Informasi tersebut pun dibenarkan Staf Khusus Menteri Energi dan Sumber Daya Mineral (ESDM) Bidang Tata Kelola Minerba Irwandy Arif. Dia menyebut sebanyak enam bank RI ramai-ramai memberikan pendanaan untuk industri batu bara, bahkan jumlahnya mencapai Rp 89 triliun. Bank-bank itu adalah BNI, Mandiri, BRI dan BCA.
Pengucuran dana untuk pembiayaan perusahaan tambang batu bara banyak terjadi di Sumatera Selatan hingga Kalimantan.

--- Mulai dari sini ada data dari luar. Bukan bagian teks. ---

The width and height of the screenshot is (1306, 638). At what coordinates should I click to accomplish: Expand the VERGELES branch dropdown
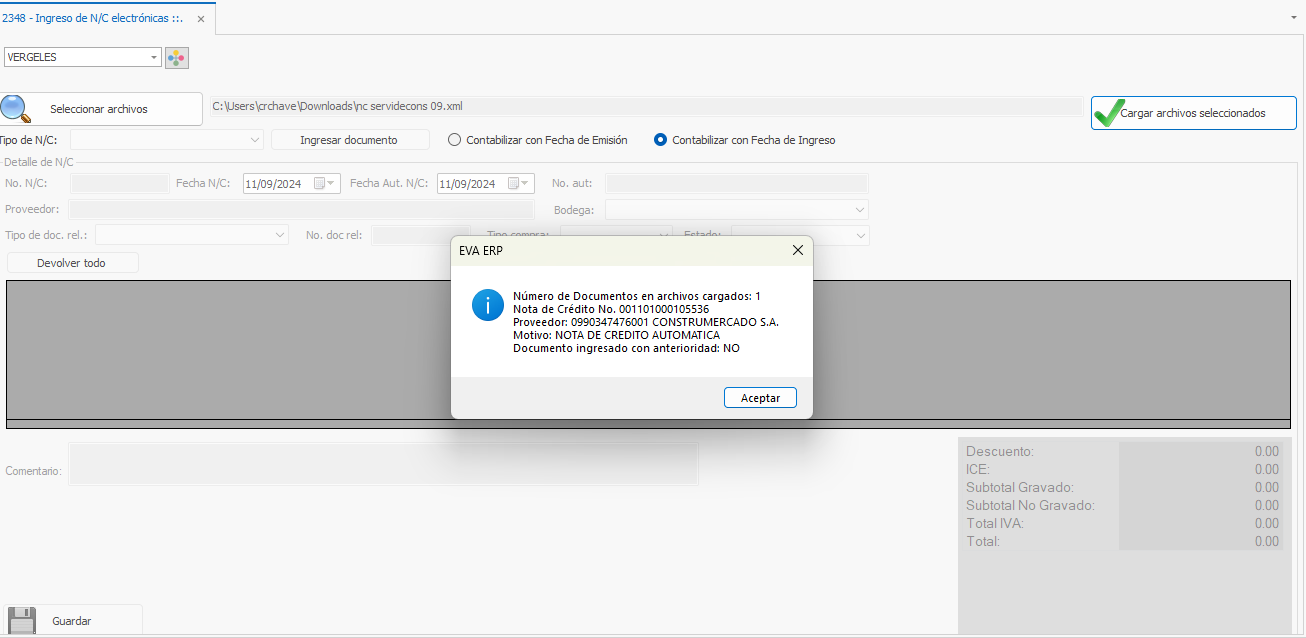tap(154, 58)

Menanggapi hal tersebut, Pakar Hukum Pidana Universitas Indonesia Eva Achjani Zulfa mengatakan BNI seharusnya mengedepankan asas prudential banking atau kehati-hatian karena yang dikelola adalah dana masyarakat. Hal itu dilakukan agar tidak terjadi perbuatan melawan hukum di internal corporatenya.
"Pada dasarnya di dalam lembaga perbankan dikenal adanya asas prudential banking dalam mengelola keuangan serta pembiayaan yang melibatkan bank. Jadi sikap bank harus sangat berhati-hati karena menyangkut dana nasabah," ujarnya kepada wartawan, Kamis (12/4).
Jika terpaksa harus membiayai, perbankan juga harus mendapatkan jaminan atau agunan dari para perusahaan pertambangan yang berniat meminjam dana. Jika ditemukan indikasi pelanggaran hukum, maka penegak hukum seperti KPK maupun Kejaksaan harus turun tangan.
"Bila hal ini dilanggar ketentuan dalam UU Perbankan mengenai prudential banking ini ada dalam Pasal 49 ayat (2) huruf b, di mana ancaman pidananya minimal 3 tahun dan maksimal 8 tahun (penjara) dan denda maksimum Rp 100 miliar," ujar Eva.